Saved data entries
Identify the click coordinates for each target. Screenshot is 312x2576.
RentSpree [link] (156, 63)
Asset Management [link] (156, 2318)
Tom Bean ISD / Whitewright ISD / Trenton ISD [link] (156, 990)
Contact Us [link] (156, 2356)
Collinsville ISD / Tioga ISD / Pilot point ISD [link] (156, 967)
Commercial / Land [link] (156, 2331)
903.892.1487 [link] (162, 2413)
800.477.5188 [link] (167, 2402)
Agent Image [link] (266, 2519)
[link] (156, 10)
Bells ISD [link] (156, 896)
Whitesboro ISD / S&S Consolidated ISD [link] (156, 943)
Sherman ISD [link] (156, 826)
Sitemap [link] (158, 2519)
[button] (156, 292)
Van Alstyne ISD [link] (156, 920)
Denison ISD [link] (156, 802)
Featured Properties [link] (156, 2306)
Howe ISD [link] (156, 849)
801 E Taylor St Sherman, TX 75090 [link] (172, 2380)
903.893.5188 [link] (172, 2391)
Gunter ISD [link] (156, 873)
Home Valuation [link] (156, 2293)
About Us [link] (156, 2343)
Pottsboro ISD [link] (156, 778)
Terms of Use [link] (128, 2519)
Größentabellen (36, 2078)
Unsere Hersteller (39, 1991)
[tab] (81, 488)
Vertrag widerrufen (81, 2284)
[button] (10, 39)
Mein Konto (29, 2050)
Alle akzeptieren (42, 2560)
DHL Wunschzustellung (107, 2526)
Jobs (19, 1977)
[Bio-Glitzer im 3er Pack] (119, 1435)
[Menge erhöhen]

ACTIVITY – All of the entries should be transcribed exactly as they appear.

RESULT OF THIS EXERCISE –
Identify the click coordinates for each target. Screenshot is 312x2576.
RentSpree [link] (156, 63)
Asset Management [link] (156, 2318)
Tom Bean ISD / Whitewright ISD / Trenton ISD [link] (156, 990)
Contact Us [link] (156, 2356)
Collinsville ISD / Tioga ISD / Pilot point ISD [link] (156, 967)
Commercial / Land [link] (156, 2331)
903.892.1487 [link] (162, 2413)
800.477.5188 [link] (167, 2402)
Agent Image [link] (266, 2519)
[link] (156, 10)
Bells ISD [link] (156, 896)
Whitesboro ISD / S&S Consolidated ISD [link] (156, 943)
Sherman ISD [link] (156, 826)
Sitemap [link] (158, 2519)
[button] (156, 292)
Van Alstyne ISD [link] (156, 920)
Denison ISD [link] (156, 802)
Featured Properties [link] (156, 2306)
Howe ISD [link] (156, 849)
801 E Taylor St Sherman, TX 75090 [link] (172, 2380)
903.893.5188 [link] (172, 2391)
Gunter ISD [link] (156, 873)
Home Valuation [link] (156, 2293)
About Us [link] (156, 2343)
Pottsboro ISD [link] (156, 778)
Terms of Use [link] (128, 2519)
Größentabellen (36, 2078)
Unsere Hersteller (39, 1991)
[tab] (81, 488)
Vertrag widerrufen (81, 2284)
[button] (10, 39)
Mein Konto (29, 2050)
Alle akzeptieren (42, 2560)
DHL Wunschzustellung (107, 2526)
Jobs (19, 1977)
[Bio-Glitzer im 3er Pack] (119, 1435)
[Menge erhöhen]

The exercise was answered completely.